Being alone isn't what people think

Many assume that if someone is alone, time must sit still -- that within a matter of minutes, he or she is probably bored out of his mind and itching to do something to make the clock move a little faster.

Well, while this may be true for some, it certainly doesn't apply to those who actually relish their time alone.


Because if the person is alone, there's a high probability they're introverted and enjoy their own company. If that's so, there's no reason to think they'd want time to fly.

Being introverted doesn't mean you're shy, antisocial, or snobbish.

It means you draw energy inward. Peace, quiet, and solitude recharge you. You enjoy being deep in thought. Heavy social interaction leaves you exhausted.

In reality, introverts have such rich imaginations that they can momentarily escape reality and live comfortably in their heads when the urge strikes.

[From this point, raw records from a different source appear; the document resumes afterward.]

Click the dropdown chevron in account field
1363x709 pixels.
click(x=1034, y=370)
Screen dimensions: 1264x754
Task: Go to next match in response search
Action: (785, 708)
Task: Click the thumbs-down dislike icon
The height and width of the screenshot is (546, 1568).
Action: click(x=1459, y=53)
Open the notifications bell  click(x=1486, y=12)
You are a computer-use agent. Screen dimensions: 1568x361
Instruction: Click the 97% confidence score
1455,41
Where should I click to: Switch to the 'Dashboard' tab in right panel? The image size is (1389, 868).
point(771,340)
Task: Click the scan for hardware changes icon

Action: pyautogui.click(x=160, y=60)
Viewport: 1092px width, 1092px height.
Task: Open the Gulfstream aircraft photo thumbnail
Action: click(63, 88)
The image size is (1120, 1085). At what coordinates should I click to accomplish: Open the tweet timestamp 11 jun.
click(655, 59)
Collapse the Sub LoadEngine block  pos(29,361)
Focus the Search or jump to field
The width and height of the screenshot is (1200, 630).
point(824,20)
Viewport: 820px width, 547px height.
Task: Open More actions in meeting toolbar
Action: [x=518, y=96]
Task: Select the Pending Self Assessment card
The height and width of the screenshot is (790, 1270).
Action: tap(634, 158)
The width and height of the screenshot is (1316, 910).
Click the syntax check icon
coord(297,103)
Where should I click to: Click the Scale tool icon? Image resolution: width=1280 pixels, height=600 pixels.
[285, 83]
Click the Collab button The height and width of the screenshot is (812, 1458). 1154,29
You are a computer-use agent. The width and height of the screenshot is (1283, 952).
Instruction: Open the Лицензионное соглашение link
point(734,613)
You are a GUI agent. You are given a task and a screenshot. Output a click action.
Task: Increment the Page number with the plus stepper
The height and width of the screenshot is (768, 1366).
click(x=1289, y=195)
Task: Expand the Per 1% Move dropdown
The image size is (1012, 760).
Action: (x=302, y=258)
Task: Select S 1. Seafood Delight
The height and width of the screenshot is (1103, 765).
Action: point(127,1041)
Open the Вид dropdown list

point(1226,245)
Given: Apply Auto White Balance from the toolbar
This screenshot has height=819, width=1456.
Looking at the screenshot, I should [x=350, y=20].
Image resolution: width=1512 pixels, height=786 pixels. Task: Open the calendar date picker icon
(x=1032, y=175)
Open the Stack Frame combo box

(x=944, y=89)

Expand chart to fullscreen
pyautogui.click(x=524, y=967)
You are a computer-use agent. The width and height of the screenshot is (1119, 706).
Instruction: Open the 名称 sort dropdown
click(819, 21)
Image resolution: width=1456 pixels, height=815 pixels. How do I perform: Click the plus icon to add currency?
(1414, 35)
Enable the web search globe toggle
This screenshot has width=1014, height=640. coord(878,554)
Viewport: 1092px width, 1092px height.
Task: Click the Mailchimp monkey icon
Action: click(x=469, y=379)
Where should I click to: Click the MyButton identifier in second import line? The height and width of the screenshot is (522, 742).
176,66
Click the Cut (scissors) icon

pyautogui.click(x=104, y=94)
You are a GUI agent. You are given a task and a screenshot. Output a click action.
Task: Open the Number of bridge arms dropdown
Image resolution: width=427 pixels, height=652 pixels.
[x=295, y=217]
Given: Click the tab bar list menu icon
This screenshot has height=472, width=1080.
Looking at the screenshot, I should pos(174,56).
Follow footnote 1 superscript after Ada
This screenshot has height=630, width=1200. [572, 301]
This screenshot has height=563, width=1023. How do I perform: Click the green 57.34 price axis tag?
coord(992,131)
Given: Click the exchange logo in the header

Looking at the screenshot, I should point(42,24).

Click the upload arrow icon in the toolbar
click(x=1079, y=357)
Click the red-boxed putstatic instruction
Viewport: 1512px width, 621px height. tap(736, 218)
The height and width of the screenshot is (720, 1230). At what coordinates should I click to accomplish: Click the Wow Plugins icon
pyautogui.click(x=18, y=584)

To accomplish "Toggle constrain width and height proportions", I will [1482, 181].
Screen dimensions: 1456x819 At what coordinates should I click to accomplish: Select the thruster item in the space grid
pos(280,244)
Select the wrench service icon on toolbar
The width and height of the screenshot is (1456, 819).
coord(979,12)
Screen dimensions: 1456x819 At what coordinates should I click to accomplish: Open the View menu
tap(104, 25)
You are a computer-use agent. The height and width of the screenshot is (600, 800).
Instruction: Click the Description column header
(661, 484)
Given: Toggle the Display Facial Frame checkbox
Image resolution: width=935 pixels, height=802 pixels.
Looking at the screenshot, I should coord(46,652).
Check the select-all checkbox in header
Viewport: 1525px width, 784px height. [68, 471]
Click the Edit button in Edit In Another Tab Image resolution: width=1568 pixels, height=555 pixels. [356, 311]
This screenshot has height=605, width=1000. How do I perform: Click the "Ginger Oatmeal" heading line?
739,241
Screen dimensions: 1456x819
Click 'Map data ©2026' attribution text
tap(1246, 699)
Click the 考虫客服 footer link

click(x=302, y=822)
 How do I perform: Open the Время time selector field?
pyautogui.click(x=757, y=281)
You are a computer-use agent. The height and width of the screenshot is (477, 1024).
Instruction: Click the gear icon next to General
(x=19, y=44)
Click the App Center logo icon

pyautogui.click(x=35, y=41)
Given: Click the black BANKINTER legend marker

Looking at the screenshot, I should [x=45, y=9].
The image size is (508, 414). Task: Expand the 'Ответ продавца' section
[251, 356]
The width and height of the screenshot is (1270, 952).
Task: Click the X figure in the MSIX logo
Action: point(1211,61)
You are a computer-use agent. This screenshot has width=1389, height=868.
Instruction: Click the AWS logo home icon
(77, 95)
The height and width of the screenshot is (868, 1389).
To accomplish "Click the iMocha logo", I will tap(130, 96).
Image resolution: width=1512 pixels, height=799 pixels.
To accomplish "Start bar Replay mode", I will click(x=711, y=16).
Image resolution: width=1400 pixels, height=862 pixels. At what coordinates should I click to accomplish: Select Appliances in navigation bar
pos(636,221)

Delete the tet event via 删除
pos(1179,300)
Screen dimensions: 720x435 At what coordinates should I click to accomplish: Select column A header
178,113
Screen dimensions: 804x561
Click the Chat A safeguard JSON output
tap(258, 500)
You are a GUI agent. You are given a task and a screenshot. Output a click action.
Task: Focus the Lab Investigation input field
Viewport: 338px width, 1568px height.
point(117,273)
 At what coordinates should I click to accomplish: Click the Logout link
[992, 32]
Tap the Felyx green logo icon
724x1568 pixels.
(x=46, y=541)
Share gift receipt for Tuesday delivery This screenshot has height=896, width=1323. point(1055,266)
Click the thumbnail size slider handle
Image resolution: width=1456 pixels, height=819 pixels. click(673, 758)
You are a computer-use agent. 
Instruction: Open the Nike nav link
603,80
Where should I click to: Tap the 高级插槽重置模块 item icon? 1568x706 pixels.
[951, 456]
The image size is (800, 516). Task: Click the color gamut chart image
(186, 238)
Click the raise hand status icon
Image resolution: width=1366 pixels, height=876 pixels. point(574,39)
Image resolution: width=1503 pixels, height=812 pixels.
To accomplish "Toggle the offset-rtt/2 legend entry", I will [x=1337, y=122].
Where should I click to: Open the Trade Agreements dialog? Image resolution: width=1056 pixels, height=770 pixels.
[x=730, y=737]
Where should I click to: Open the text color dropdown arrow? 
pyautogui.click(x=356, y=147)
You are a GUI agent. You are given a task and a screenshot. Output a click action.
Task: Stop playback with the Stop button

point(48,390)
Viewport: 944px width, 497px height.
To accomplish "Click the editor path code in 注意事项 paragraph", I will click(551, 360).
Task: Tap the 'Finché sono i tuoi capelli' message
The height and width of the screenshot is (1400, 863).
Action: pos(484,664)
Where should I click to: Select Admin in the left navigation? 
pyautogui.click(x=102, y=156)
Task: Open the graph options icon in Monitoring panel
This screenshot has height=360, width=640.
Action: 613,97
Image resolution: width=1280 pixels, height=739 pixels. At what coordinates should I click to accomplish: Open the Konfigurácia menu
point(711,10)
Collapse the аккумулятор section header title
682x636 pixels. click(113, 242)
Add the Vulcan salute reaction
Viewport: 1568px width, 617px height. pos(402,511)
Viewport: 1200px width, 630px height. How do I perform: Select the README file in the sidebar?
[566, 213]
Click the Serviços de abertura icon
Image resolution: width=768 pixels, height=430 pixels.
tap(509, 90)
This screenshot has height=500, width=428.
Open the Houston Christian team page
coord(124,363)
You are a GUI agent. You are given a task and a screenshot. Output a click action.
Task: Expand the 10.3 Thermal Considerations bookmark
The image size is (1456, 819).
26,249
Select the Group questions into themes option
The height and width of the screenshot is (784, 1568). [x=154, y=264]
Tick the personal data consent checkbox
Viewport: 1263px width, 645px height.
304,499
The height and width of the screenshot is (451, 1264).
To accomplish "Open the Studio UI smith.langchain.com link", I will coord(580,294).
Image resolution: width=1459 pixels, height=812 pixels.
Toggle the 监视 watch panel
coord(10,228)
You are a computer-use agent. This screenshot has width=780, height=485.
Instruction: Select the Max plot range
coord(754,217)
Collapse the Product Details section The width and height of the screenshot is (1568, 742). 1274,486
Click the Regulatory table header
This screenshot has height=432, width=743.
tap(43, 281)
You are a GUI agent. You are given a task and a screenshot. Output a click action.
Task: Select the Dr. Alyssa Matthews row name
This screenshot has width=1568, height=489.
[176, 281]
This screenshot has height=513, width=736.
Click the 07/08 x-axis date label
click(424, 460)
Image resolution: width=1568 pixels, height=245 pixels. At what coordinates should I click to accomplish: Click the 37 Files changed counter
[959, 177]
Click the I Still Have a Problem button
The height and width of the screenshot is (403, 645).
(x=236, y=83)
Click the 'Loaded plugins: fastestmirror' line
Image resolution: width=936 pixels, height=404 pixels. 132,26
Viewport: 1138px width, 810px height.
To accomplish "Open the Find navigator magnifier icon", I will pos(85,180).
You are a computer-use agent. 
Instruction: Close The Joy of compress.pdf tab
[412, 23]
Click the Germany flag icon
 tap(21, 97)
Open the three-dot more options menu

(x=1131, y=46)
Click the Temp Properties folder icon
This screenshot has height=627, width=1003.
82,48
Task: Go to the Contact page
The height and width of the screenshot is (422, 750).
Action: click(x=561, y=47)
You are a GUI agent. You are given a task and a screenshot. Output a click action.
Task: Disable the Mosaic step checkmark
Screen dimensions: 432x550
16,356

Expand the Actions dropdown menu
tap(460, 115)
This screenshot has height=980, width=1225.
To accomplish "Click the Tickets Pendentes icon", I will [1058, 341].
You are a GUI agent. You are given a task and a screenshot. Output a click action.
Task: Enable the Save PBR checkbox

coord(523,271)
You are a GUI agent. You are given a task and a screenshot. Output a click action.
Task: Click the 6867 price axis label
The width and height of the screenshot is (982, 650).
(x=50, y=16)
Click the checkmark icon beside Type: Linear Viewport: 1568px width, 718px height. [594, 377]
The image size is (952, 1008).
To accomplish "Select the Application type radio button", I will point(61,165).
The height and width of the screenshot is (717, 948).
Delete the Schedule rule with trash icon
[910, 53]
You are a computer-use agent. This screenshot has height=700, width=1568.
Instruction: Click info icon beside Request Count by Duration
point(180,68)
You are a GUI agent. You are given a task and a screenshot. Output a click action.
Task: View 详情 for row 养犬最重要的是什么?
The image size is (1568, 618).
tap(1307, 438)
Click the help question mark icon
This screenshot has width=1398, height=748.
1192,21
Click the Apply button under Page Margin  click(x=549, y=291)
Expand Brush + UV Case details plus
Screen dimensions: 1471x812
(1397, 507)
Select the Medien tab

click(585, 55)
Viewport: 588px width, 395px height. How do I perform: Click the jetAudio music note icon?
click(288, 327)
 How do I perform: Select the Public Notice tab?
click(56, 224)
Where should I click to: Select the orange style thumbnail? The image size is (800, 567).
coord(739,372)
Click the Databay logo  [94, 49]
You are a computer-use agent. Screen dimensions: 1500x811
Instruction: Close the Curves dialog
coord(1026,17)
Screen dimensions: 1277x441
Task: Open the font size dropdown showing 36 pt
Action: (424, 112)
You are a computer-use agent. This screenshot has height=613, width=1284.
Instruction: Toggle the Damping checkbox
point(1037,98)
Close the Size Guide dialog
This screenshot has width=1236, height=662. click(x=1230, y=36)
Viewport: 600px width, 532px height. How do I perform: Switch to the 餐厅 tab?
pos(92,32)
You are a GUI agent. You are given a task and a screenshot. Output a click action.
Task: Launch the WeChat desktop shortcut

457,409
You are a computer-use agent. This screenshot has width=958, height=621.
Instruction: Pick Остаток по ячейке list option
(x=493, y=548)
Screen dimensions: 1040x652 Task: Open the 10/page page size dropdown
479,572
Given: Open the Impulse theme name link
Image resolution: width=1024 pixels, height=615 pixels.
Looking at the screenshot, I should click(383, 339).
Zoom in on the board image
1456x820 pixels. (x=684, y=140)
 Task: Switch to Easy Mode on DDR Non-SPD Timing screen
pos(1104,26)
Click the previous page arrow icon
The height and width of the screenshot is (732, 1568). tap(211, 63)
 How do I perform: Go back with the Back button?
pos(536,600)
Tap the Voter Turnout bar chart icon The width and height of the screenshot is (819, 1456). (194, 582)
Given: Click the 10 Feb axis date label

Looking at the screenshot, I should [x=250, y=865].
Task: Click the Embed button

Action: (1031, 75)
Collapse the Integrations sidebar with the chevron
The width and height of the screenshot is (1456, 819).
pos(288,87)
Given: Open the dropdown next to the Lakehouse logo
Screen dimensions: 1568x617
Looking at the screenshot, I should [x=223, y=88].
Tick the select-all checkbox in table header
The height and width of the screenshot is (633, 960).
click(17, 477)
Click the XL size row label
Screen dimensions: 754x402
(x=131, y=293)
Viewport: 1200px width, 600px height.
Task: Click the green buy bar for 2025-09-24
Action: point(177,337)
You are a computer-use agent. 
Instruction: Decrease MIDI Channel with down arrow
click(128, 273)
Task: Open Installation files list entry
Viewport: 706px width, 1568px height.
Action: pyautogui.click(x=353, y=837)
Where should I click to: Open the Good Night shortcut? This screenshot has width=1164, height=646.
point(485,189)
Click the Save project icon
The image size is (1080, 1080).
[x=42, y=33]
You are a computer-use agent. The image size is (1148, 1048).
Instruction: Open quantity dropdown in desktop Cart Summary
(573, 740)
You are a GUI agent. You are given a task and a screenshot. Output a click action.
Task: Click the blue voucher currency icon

From debating the merits of climate change to picturing what life was like in the 18th century, an introvert's mind is constantly firing on all cylinders -- a marked contrast to the calm, measured demeanor they project to the world.

Thus, when you see people who are alone and seemingly content that way, chances are they prefer their own company to that of others.

As an introvert, I'm often so engrossed in thought as to be oblivious to the chatter around me.

So, no, just because one is alone doesn't mean they'd rather be chatting it up with friends or doing other people-centric activities. Being alone and being lonely are two different things. The former is usually by choice while the latter is not.

As ironic as it may seem, some people feel lonelier in groups than when they're by themselves.

And while society generally frowns upon so-called loners, I think it's time people understood that not all of us are wired the same way. Some people do feel more of a need for solitude, and there's nothing wrong with that. It doesn't make them weird, but human.